Saved data entries
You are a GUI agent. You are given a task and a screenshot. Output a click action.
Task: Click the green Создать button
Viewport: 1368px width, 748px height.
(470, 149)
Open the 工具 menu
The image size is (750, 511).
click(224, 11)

Assigned task
Every line above should be written out again, unchanged.

Output of the exercise
You are a GUI agent. You are given a task and a screenshot. Output a click action.
Task: Click the green Создать button
Viewport: 1368px width, 748px height.
(470, 149)
Open the 工具 menu
The image size is (750, 511).
click(224, 11)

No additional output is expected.